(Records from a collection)

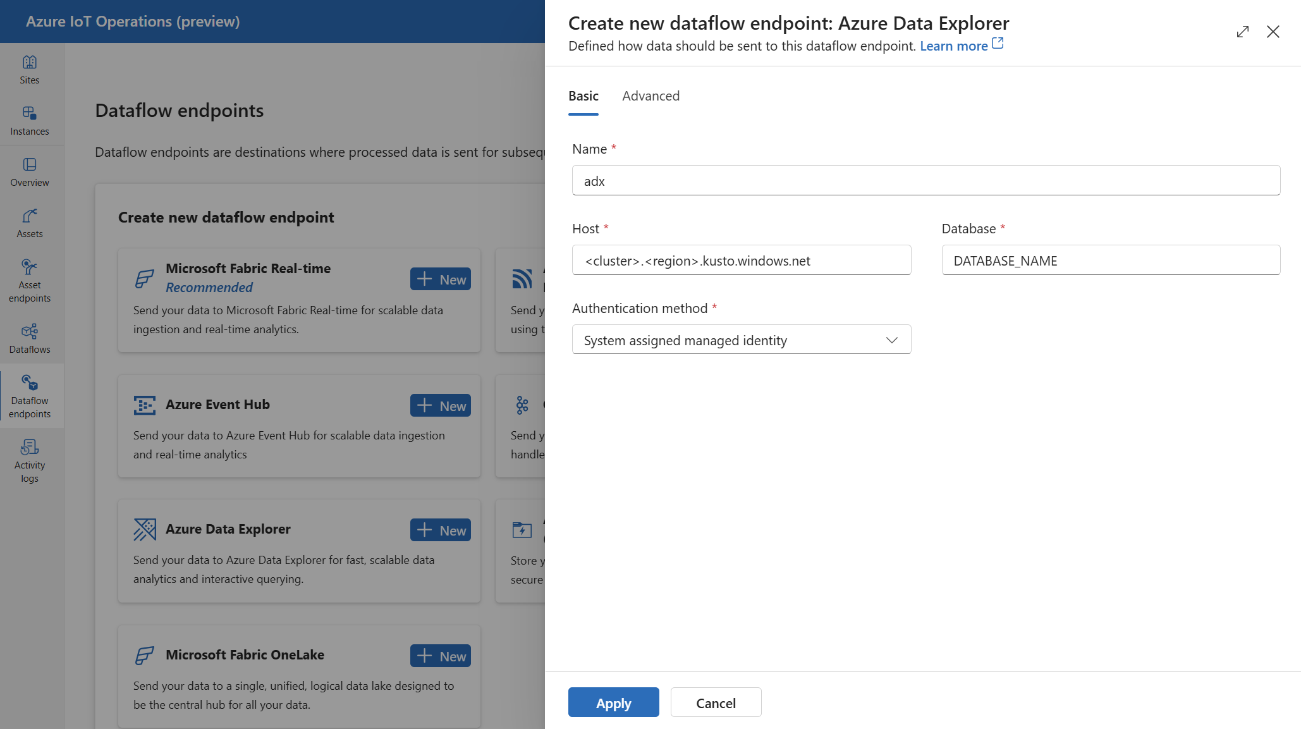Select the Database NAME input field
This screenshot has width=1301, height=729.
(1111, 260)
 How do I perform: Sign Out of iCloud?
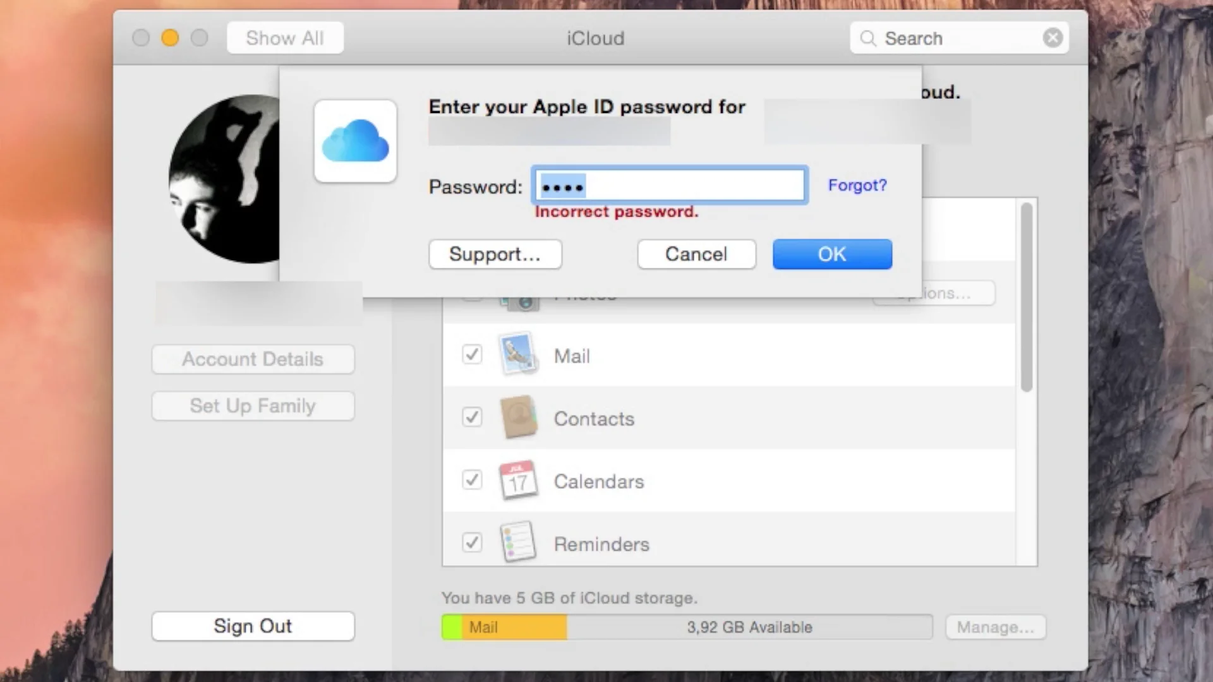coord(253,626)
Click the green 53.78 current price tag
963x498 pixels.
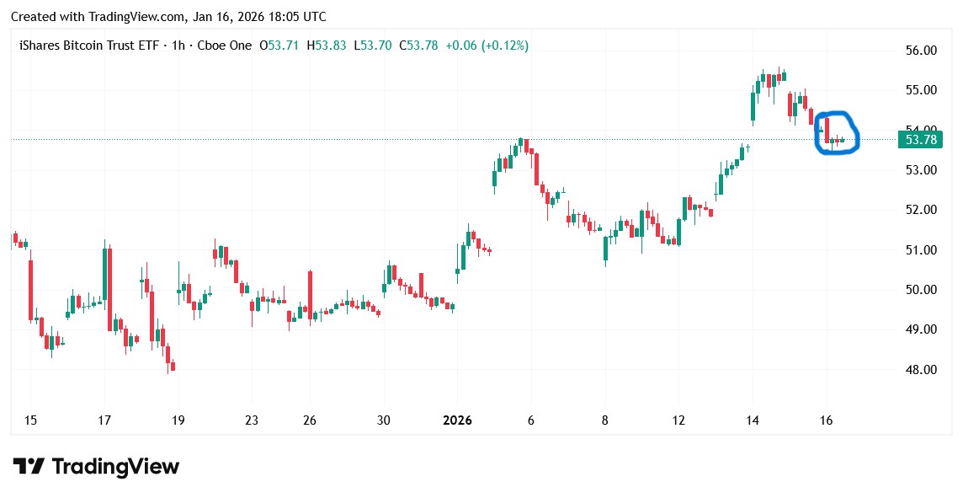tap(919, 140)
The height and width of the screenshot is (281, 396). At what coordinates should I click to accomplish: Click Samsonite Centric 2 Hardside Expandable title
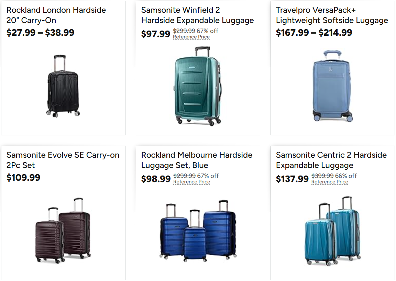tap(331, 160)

• [STATED GOAL]:
Change "green" to "blue" everywhere in the material above, leaving everything else unaltered, and write out the result without the pictures.

• [FULL SOLUTION]:
Select the Database NAME input field
This screenshot has width=1301, height=729.
(1111, 260)
 How do I perform: Sign Out of iCloud?
coord(253,626)
Click the blue 53.78 current price tag
963x498 pixels.
tap(919, 140)
The height and width of the screenshot is (281, 396). At what coordinates should I click to accomplish: Click Samsonite Centric 2 Hardside Expandable title
tap(331, 160)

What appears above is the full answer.